Bad Dream: Purgatory is a first-person adventure game with puzzle elements set in a hauntingly surreal fantasy landscape, where players explore a world filled with unused characters from a cancelled project. As part of the Bad Dream series, it challenges players to interact with these forgotten souls, deciding whether to grant them purpose and potential escape from purgatory or leave them doomed to eternal suffering.

Gameplay Videos

Where to Buy Bad Dream: Purgatory

PC

Bad Dream: Purgatory Guides & Walkthroughs

Bad Dream: Purgatory Reviews & Reception

steambase.io (76/100): Mostly Positive (76/100 from 37 reviews)

store.steampowered.com (73/100): Mostly Positive (73% of 34 user reviews)
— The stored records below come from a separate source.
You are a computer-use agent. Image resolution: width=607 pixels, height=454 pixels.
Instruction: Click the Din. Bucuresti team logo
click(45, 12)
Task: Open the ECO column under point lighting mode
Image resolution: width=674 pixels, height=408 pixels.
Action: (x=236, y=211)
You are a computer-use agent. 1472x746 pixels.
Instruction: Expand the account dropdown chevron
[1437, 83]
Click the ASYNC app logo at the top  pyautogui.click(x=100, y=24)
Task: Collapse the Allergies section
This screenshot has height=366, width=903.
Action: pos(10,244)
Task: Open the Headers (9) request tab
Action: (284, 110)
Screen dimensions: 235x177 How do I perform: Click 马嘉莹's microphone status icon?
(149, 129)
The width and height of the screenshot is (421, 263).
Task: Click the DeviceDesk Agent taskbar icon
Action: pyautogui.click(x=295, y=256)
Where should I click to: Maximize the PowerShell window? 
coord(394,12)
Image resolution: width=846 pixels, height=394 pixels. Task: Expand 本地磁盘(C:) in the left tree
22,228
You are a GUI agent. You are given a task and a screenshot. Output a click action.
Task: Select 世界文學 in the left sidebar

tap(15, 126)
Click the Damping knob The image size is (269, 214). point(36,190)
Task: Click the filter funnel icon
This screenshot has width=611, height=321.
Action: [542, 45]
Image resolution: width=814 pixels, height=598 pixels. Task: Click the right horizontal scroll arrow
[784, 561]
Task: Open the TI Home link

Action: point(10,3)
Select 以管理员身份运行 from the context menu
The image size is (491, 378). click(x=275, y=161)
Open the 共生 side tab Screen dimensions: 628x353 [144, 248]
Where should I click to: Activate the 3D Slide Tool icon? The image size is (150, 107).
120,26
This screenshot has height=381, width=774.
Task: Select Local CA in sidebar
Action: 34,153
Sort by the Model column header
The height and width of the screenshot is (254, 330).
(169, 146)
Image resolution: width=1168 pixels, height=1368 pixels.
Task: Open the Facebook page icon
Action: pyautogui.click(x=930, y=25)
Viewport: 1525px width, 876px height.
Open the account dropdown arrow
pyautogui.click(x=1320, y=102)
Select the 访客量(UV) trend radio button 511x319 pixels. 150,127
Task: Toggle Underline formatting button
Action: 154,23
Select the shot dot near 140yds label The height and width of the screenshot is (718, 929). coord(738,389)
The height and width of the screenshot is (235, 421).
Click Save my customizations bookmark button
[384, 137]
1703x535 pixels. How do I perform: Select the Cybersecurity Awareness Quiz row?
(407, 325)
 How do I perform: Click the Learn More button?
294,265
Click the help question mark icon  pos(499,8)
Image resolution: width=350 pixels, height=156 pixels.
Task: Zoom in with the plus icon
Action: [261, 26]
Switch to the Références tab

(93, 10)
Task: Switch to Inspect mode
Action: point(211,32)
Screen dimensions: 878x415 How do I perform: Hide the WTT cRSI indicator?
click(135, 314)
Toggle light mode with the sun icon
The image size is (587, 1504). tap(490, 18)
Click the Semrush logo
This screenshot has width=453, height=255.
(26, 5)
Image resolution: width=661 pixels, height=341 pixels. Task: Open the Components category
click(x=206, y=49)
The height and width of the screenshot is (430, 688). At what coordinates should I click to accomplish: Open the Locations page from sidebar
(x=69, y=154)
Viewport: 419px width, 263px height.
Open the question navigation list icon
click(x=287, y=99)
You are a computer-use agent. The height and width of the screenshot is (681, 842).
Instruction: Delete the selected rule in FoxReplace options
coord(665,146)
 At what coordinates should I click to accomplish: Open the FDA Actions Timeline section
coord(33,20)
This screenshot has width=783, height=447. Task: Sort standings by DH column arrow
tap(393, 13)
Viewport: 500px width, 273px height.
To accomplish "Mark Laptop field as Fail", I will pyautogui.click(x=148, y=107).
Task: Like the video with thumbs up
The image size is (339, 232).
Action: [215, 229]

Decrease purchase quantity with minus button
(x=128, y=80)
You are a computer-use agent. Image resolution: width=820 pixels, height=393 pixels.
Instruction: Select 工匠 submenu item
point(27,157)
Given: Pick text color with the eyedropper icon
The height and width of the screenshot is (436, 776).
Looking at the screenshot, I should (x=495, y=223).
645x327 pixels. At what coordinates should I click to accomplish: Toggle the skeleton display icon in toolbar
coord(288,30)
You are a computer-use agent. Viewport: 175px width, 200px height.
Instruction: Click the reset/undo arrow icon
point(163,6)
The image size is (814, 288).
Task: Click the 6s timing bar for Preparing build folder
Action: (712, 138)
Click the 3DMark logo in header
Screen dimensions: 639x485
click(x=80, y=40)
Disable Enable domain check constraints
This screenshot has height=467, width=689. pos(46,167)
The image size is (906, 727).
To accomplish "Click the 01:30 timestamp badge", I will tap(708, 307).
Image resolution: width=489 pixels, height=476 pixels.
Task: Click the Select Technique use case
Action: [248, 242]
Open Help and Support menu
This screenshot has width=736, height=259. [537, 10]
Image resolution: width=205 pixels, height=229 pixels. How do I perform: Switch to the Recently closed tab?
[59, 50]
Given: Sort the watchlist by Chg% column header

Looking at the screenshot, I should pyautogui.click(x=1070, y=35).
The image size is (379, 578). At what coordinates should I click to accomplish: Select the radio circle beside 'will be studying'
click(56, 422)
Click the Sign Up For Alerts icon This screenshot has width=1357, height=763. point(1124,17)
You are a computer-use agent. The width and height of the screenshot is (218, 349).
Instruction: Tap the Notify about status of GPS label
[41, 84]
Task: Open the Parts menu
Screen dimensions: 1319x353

Bad Dream: Purgatory: Review

Introduction

Imagine stumbling into a digital limbo, a forsaken canvas where half-formed dreams and discarded ideas languish in eternal suspension—welcome to Bad Dream: Purgatory, the 2023 entry in Desert Fox’s acclaimed Bad Dream series. This indie horror adventure doesn’t just build on the eerie, surreal foundations of predecessors like Bad Dream: Coma (2017) and Bad Dream: Fever (2018); it meta-textually confronts the very act of creation itself, casting players as reluctant gods over abandoned characters from a “cancelled project.” In an era saturated with polished blockbusters, Purgatory stands as a raw, hand-crafted testament to indie ingenuity, blending psychological horror, puzzle-solving, and choice-driven narratives into a haunting experience that lingers like a half-remembered nightmare. My thesis: While its technical rough edges betray its solo-dev origins, Bad Dream: Purgatory elevates the adventure genre through its bold thematic risks and atmospheric immersion, securing a niche legacy as a must-play for fans of surrealist walking simulators.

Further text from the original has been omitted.